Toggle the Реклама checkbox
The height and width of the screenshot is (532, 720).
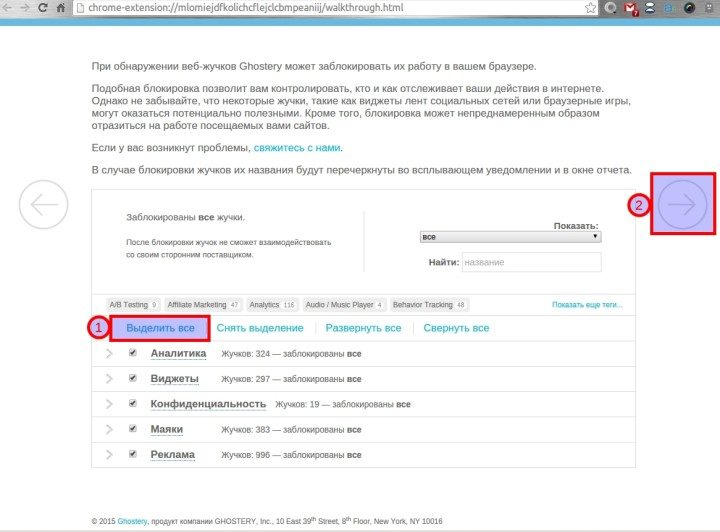(132, 454)
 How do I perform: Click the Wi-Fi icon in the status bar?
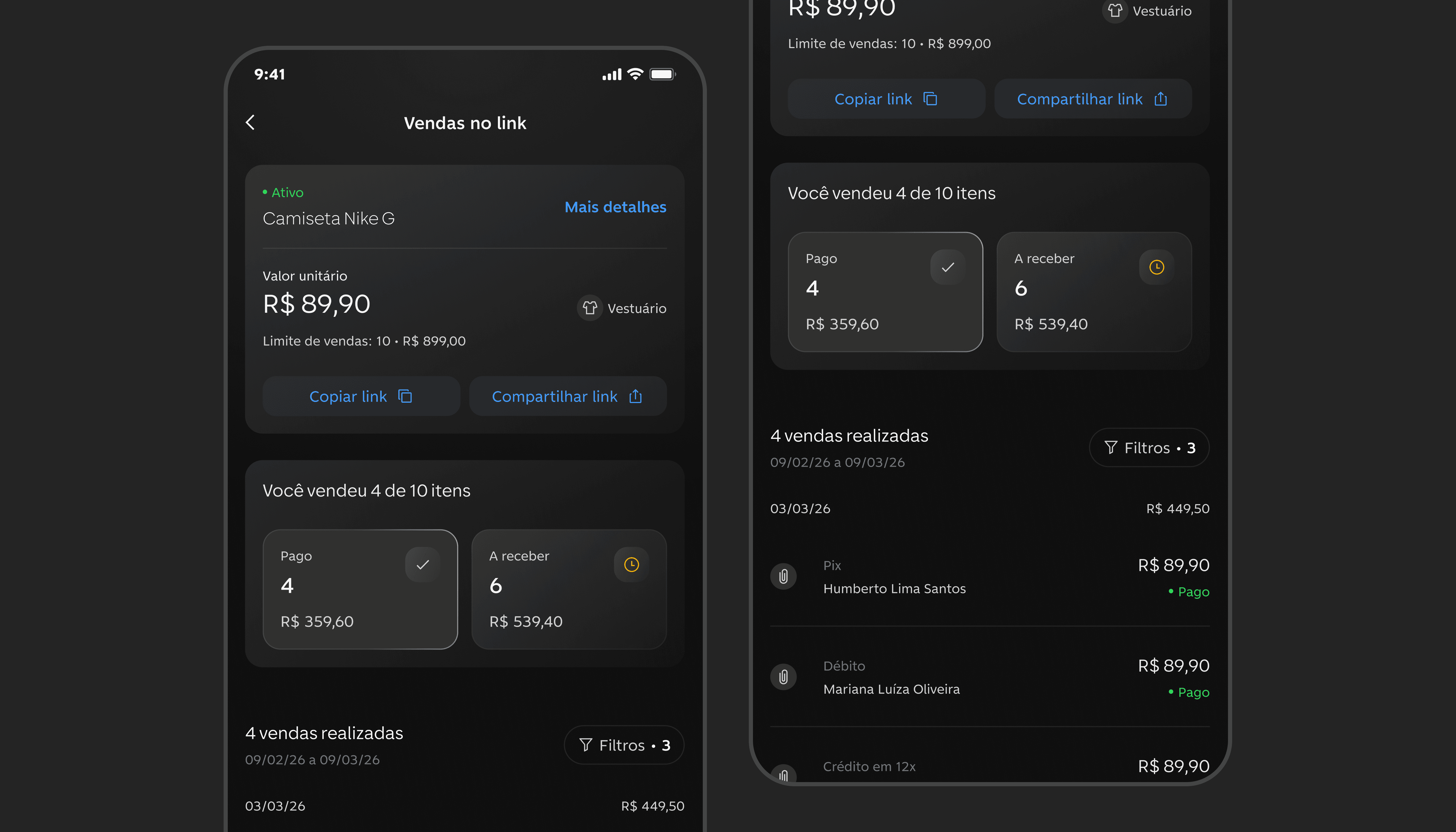tap(635, 74)
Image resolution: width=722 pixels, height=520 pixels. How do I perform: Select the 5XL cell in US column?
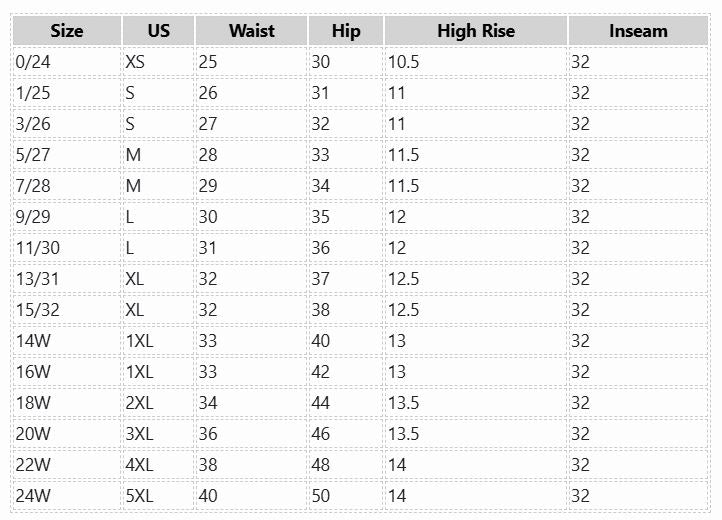[x=140, y=496]
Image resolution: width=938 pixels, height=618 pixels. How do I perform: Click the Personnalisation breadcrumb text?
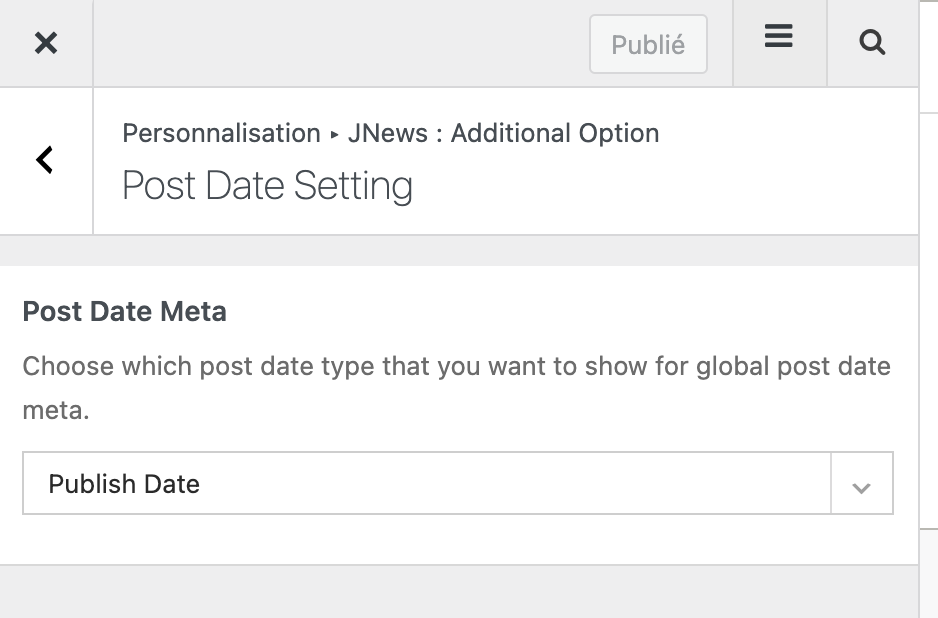221,133
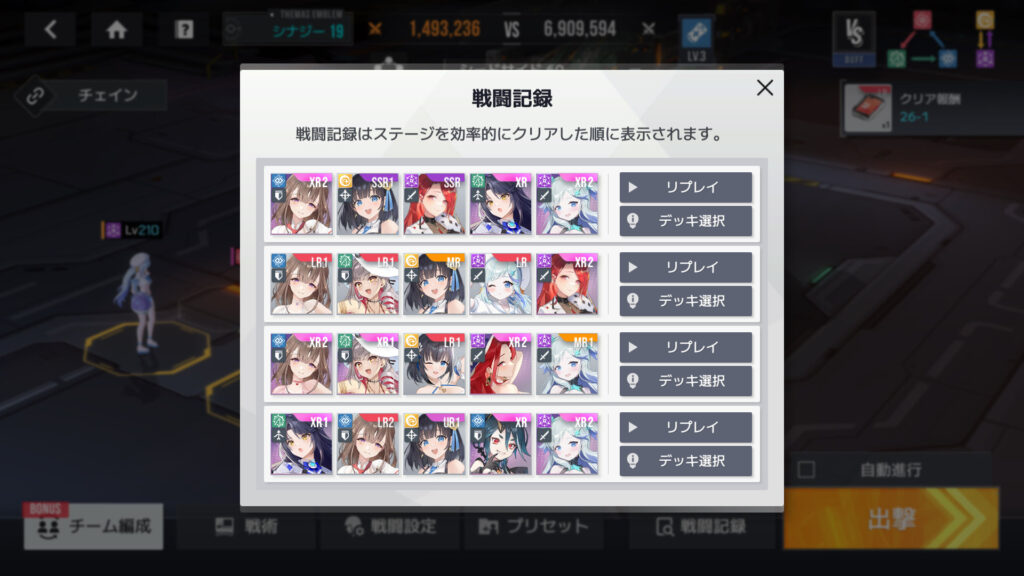Screen dimensions: 1024x576
Task: Tap the クリア報酬 26-1 reward icon
Action: (x=868, y=108)
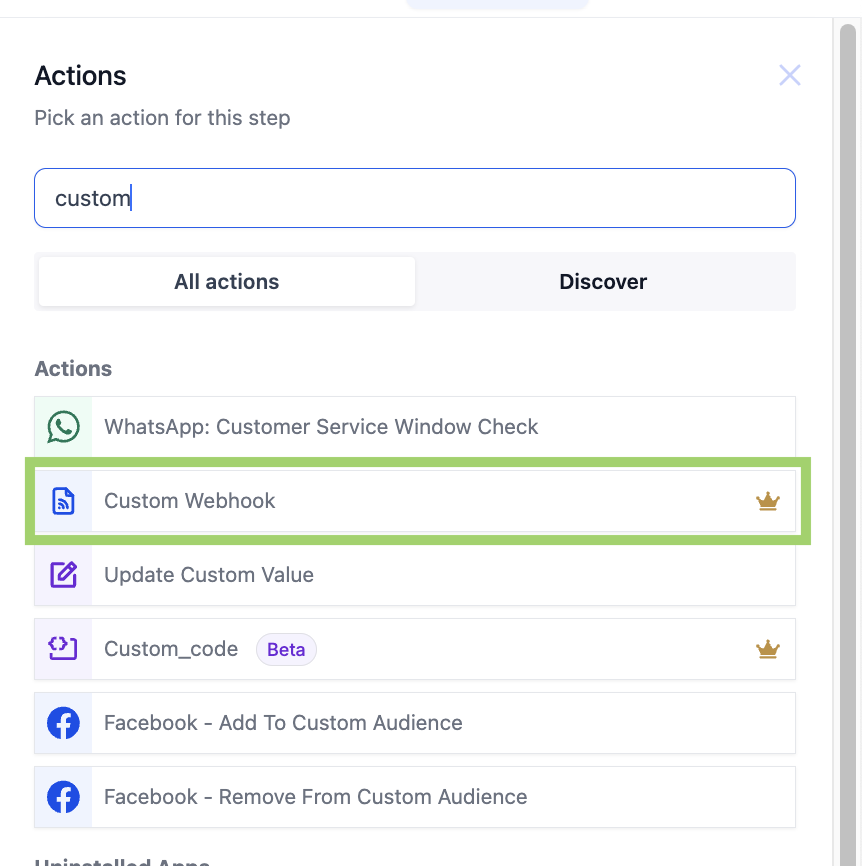862x866 pixels.
Task: Click Facebook icon beside Add To Custom Audience
Action: pos(63,723)
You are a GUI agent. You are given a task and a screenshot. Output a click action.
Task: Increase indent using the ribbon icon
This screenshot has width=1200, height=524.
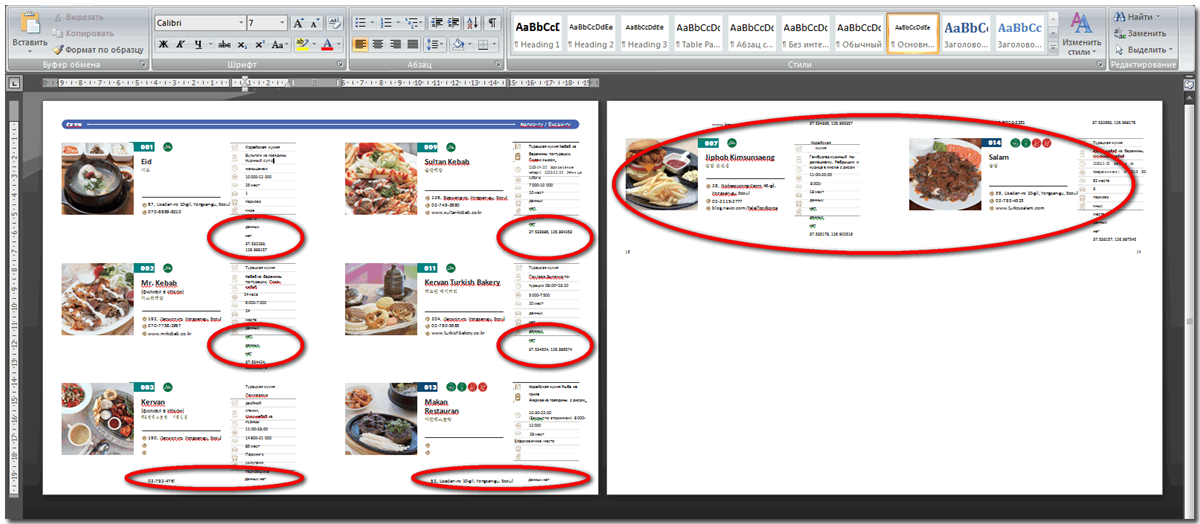(x=455, y=22)

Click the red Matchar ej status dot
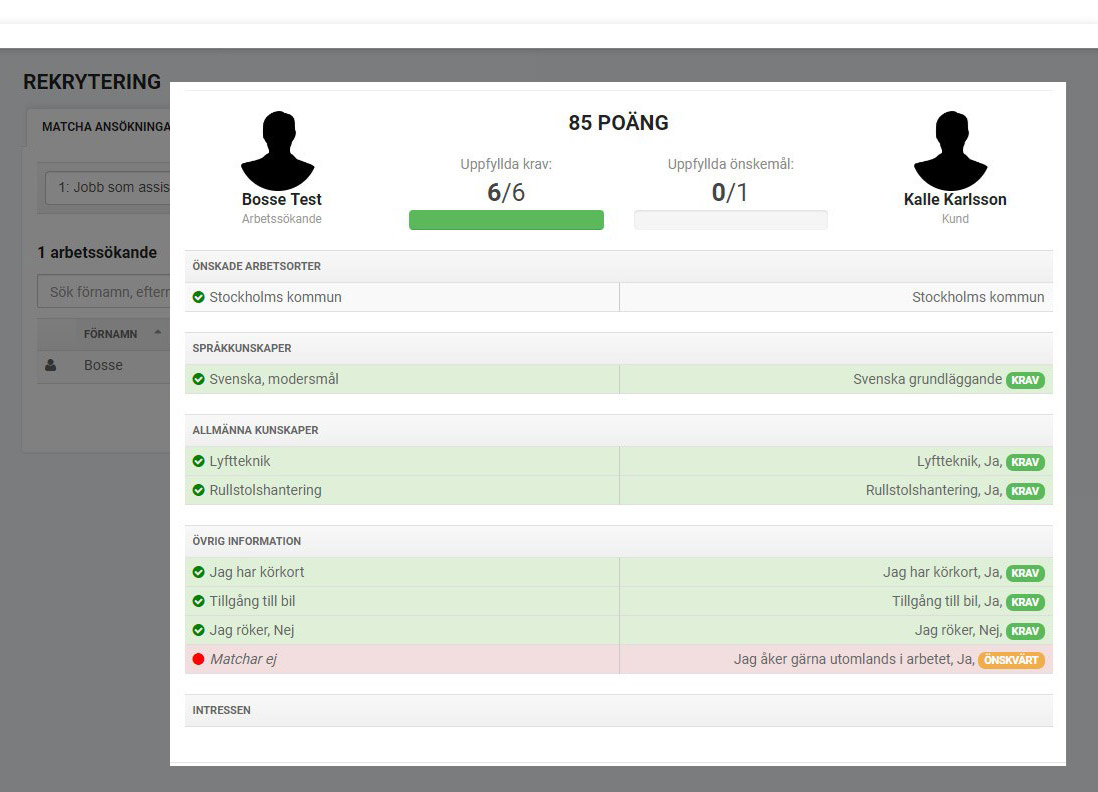(198, 659)
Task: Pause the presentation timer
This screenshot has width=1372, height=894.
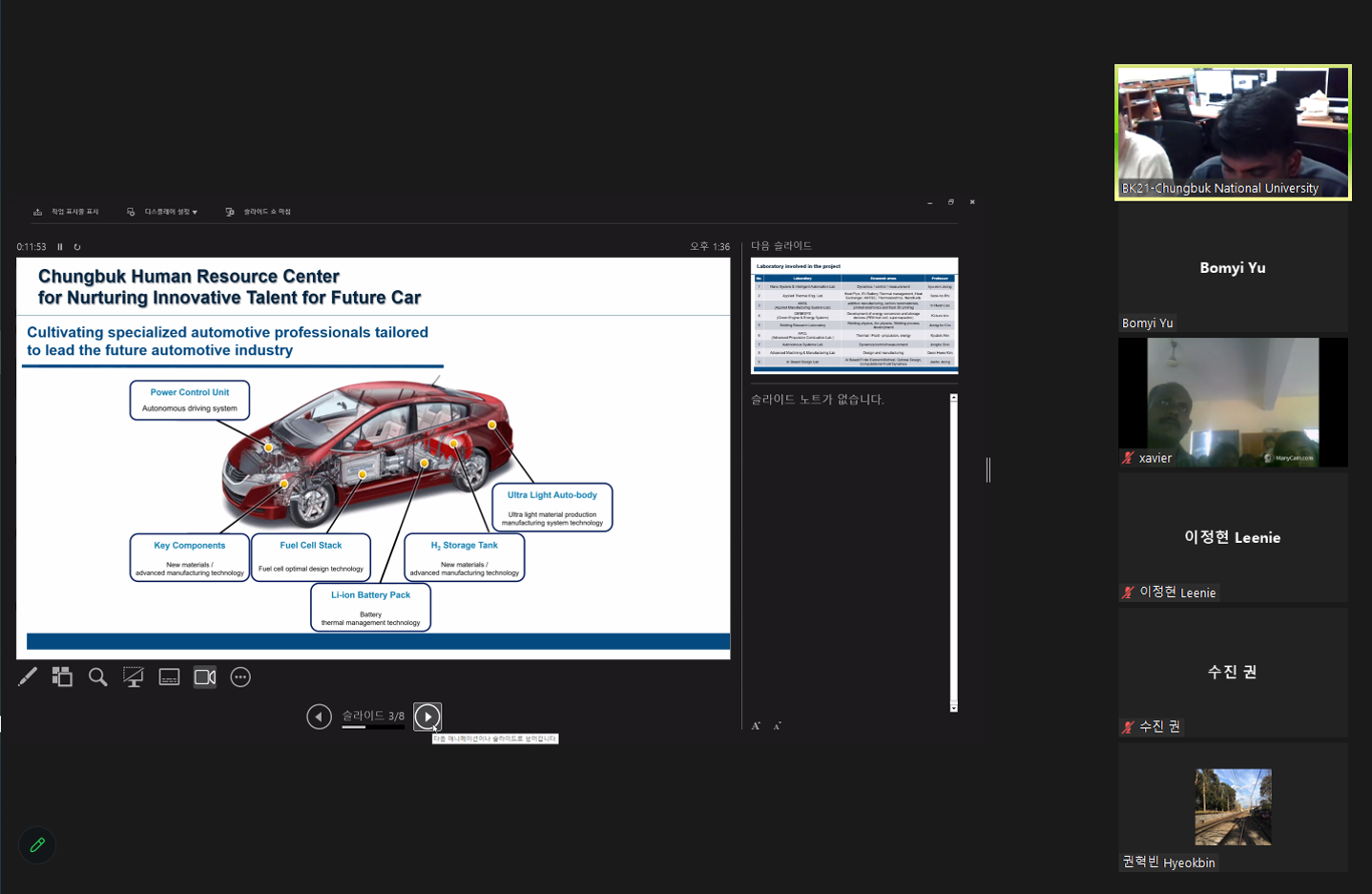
* * *
» Set exercise
Reproduce all of the records above verbatim, line for line, and omit the pictures from your copy.

» Full output
Toggle the Реклама checkbox
The height and width of the screenshot is (532, 720).
(132, 454)
 How do I perform: Click the Wi-Fi icon in the status bar?
tap(635, 74)
Image resolution: width=722 pixels, height=520 pixels. How do I perform: Select the 5XL cell in US column?
[x=140, y=496]
Image resolution: width=938 pixels, height=618 pixels. How do I perform: Click the Personnalisation breadcrumb text?
221,133
Screen dimensions: 1024x576
Task: Tap the クリア報酬 26-1 reward icon
Action: (x=868, y=108)
862x866 pixels.
Task: Click Facebook icon beside Add To Custom Audience
Action: pos(63,723)
You are a GUI agent. You are given a task and a screenshot. Output a click action.
Task: Increase indent using the ribbon icon
This screenshot has width=1200, height=524.
(x=455, y=22)

Click the red Matchar ej status dot
(198, 659)
Task: Pause the presentation timer
This screenshot has width=1372, height=894.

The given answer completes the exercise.